寒い時はくっつけ!

 最近の夏はジリジリと暑く、9月になってもその気温は変わらなかった。

 このまま暑い夏が続き、冬が無くなるんじゃ? 

 そう思っていたけど、10月に入ると気温は下がり、いつの間にか朝は肌寒くなっていた。


「さむっ」


 俺は腕をさすりながらリビングに向かう。理由は、朝ごはんを作るためだ。

 

「(今日は何作ろうかな)」


 なんて思いながら扉を開けると、リビングにはいすずがいた。いすずはソファーの上で体育座りをしながら震えていた。


「いすず、おはよう」

「あっお兄ちゃんおはよう。今日は寒いね」

「震えてるけど、大丈夫か?」

「大丈夫、じゃないかな。寒いの苦手なんだよね」


 俺は不思議に思って、首を傾げた。


「けどいすず、この間テレビでキンキンに冷えた部屋でかき氷食べる食リポしてなかったか?」

「あはは、なんとかプロ根性で乗り切ったよ。すごくきつかったけどね」


 その時のことを思い出したのだろう。いすずの顔は真っ青になった。


「……早くコタツ出したいな」

「さすがにコタツ出すには早すぎだぞ」

「うぅ、あったまりたいのに……あっそうだ!」


 いすずは勢いよく顔を上げると、俺を手まねきして呼んできた。


「お兄ちゃん、ちょっと来てくれない?」

「なんで?」

「いいから! とにかく隣に座って!」


 いすずに言われるまま、俺はいすずの隣に座った。


「(一体なんなんだ?)」


 不思議に思っていると、いすずがいきなりくっついてきた。


「い、いすず!?」

「えへへ、ぬくい」


 いすずは俺の体にスリスリとすり寄ってくる。いすずの甘い香りと、柔らかな体の感触を感じる。俺は意識しないように、天井を見上げた。

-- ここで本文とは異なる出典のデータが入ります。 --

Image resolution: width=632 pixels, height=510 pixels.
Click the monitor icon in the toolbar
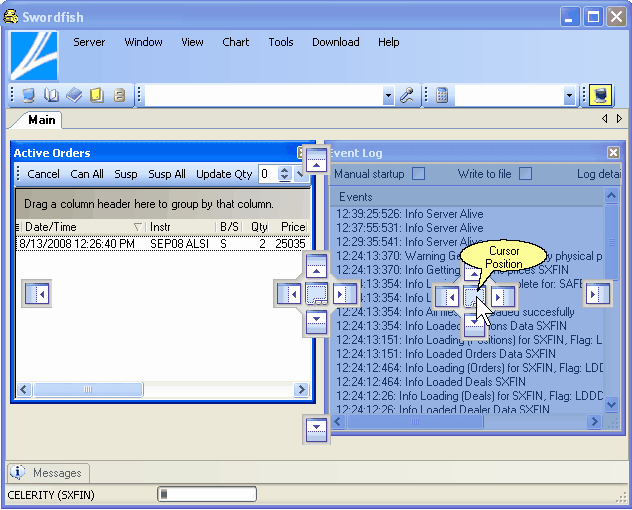pos(29,96)
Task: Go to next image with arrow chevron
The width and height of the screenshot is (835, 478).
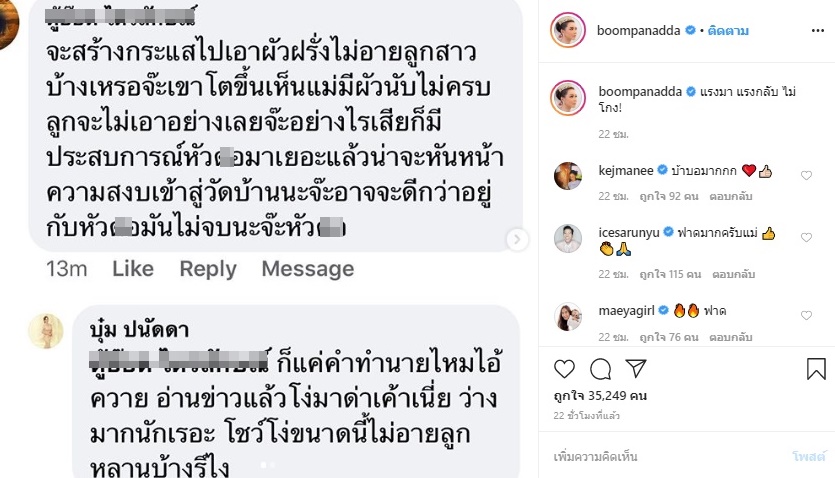Action: point(517,240)
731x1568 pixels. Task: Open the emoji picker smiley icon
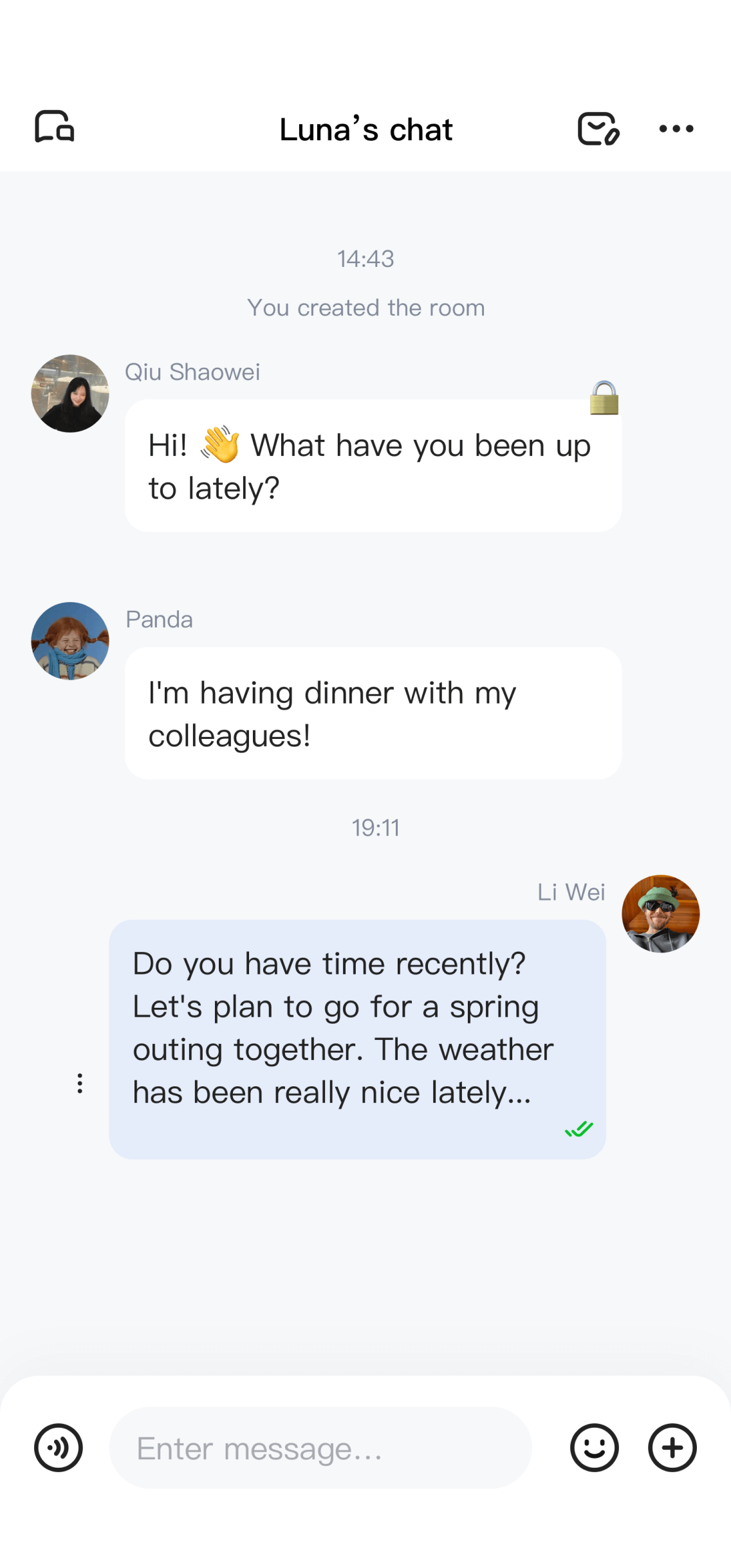594,1448
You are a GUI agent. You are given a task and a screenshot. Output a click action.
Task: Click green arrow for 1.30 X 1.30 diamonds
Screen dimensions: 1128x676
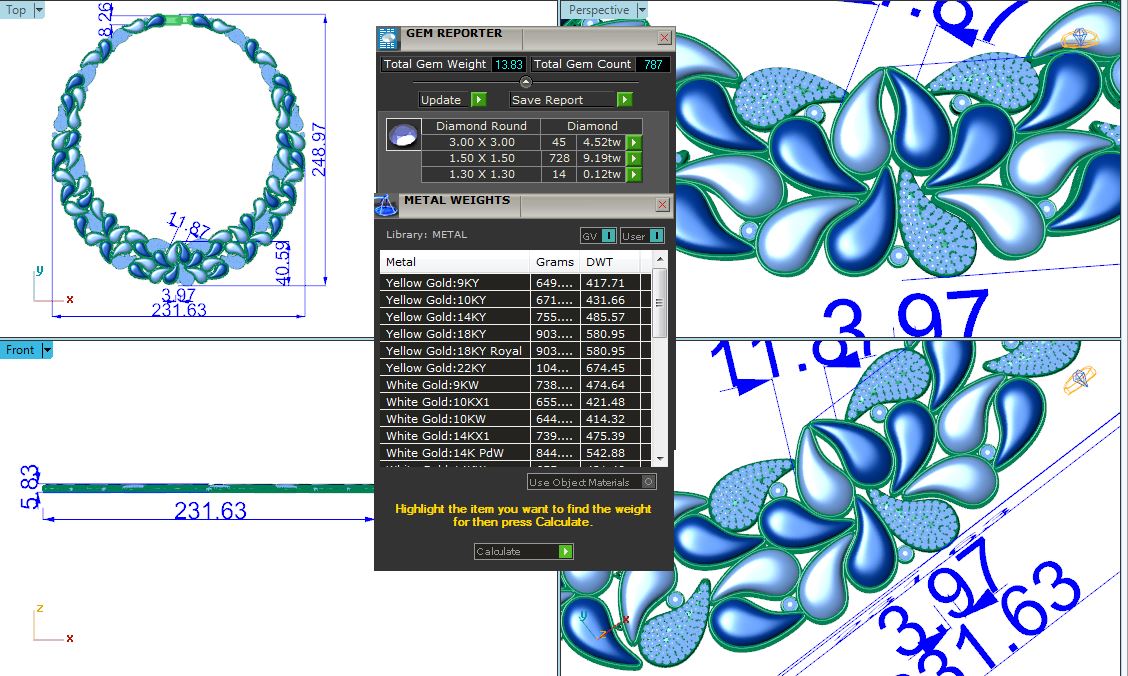coord(633,174)
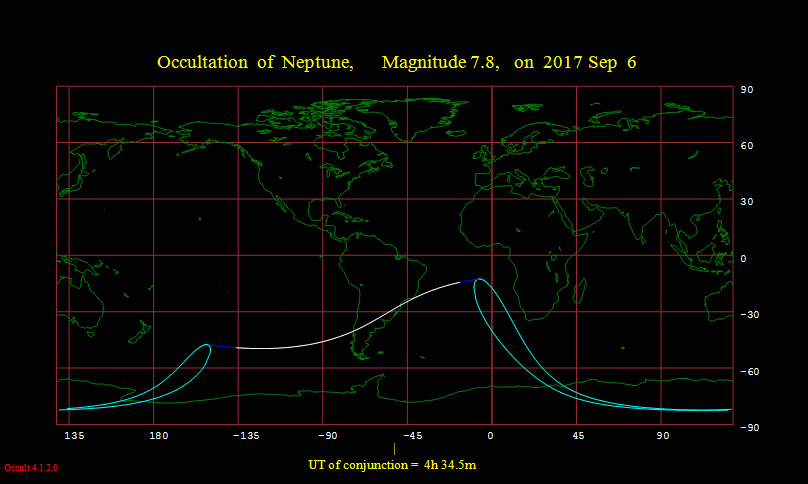
Task: Click the -60 latitude axis label
Action: click(x=745, y=371)
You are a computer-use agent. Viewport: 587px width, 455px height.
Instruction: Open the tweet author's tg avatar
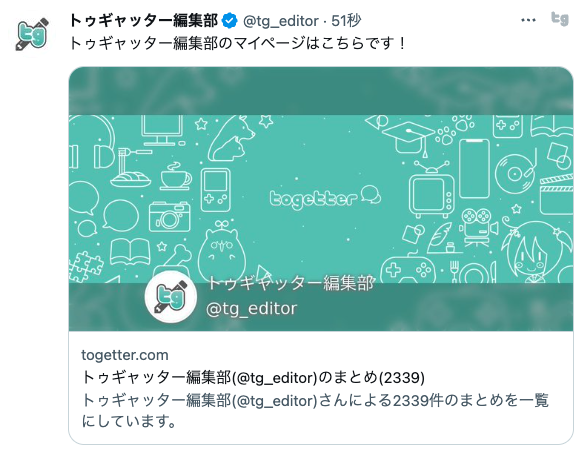[x=33, y=34]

「はぁ〜お兄ちゃんにくっつけば寒さをしのげるなんて、最高」

「あのなー」

「これから、毎日よろしくねー」

「でも」

「ふふん♪」


 いすずはそれはもう、幸せそうな顔をしていた。その顔を見たら、何も言えなかった。


「(まっ、たまにはいっか)」


 いすずがすり寄ってきてくれたおかげか、俺は肌寒さを感じなかったのだった。


「(なんだか、熱くなってきたけどな)」



 一方いすずの心中はというと?


「(うわぁぁ、ノリでお兄ちゃんにくっついちゃったよ!? すごく恥ずかしいんだけど!!??)」


 あまりの恥ずかしさに、いすずの体はポカポカしていたとか。